**Text segment:**
──────────

Q. 6. Why some countries impose higher taxes on car ownership? How is the scenario in your country?
Answer: The primary reason to impose hefty taxes on car ownership is to discourage citizens from buying and using more and more private cars and to curb air pollution.
The scenario in my country is not much different when it comes to imposing higher taxes on car ownership. In fact, over the last decade, the number of private cars has increased to such extent that the government has been forced to put a tax on the ownership of a new car as high as 300% of the purchasing price in some cases!
This kind of high taxes is only natural in countries where there are a huge number of travellers with significantly limited road infrastructures as this is how the government of a country tries to limit the number of private cars on the streets. This should be also a familiar scenario in countries where there are risks of higher air pollution than its normal danger level.
IELTS Speaking Part 3 topic: Famous Person.
1. Do you think that famous people are generally happier than ordinary people?
2. What qualities does a person need to have in order to be famous?
3. Is it easier or more difficult to achieve fame today than in your grandparents’ time?
4. Describe the ways that famous people influence the public.
5. Do you think more is expected from famous people than ordinary citizens?
6. What types of people become famous in your country? Do you want to be famous?
Q. 1. Do you think that famous people are generally happier than ordinary people?
Answer: The problem with the definition of “happiness” is that it just has no common definition and meaning that is accepted by all. In fact, every individual chooses to define happiness in his/ her own unique way the way he/she deems it.
So, are the famous people are generally happier than ordinary people? Well, I would venture to say that being “famous” has nothing to do with being “happier” simply because “happiness” is nothing but just a state of mind. Of course, famous people are usually more satisfied than the average people because their “needs and wants” are easily met at their wills. But, unfortunately, we tend to confuse ‘satisfaction’ with ‘happiness’. However, does that necessarily mean that famous people can’t be happier than ordinary people? Well, the answer is, of course, they can be, but it will be so not because they are “famous”, but because they just “choose” to remain happy with or without having the “satisfaction” in life just like the “ordinary” people.
Q. 2. What qualities does a person need to have in order to be famous?

──────────

[Extracted records]
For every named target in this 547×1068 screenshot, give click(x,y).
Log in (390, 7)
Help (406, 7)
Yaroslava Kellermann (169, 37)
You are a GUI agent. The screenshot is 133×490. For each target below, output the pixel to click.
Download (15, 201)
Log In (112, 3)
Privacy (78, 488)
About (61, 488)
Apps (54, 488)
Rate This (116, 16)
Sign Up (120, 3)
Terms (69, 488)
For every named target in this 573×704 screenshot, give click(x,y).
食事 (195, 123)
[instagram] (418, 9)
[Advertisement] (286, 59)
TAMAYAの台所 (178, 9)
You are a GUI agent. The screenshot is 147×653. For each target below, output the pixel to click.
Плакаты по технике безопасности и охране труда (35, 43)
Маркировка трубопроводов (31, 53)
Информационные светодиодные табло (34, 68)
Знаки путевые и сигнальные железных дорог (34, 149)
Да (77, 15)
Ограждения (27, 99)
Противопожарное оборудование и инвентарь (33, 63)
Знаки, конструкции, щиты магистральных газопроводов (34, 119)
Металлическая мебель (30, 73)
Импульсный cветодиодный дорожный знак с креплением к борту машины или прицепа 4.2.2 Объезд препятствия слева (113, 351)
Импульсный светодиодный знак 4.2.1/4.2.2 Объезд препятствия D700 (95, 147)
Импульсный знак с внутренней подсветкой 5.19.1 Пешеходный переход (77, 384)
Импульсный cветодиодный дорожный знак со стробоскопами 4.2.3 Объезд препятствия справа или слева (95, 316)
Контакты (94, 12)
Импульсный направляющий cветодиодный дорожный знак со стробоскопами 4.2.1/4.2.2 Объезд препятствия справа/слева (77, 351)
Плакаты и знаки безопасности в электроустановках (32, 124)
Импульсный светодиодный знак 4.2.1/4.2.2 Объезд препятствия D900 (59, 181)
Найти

──────────

**Tasks to perform:**
[1] List the six questions numbered 1 to 6 under the topic "Famous Person" in the IELTS sample answers.
[2] Retype the part of the IELTS sample answers from "This kind of" to "than ordinary citizens?", word for word.

**Responses to the tasks:**
[1]
1. Do you think that famous people are generally happier than ordinary people?
2. What qualities does a person need to have in order to be famous?
3. Is it easier or more difficult to achieve fame today than in your grandparents’ time?
4. Describe the ways that famous people influence the public.
5. Do you think more is expected from famous people than ordinary citizens?
6. What types of people become famous in your country? Do you want to be famous?

[2]
This kind of high taxes is only natural in countries where there are a huge number of travellers with significantly limited road infrastructures as this is how the government of a country tries to limit the number of private cars on the streets. This should be also a familiar scenario in countries where there are risks of higher air pollution than its normal danger level.
IELTS Speaking Part 3 topic: Famous Person.
1. Do you think that famous people are generally happier than ordinary people?
2. What qualities does a person need to have in order to be famous?
3. Is it easier or more difficult to achieve fame today than in your grandparents’ time?
4. Describe the ways that famous people influence the public.
5. Do you think more is expected from famous people than ordinary citizens?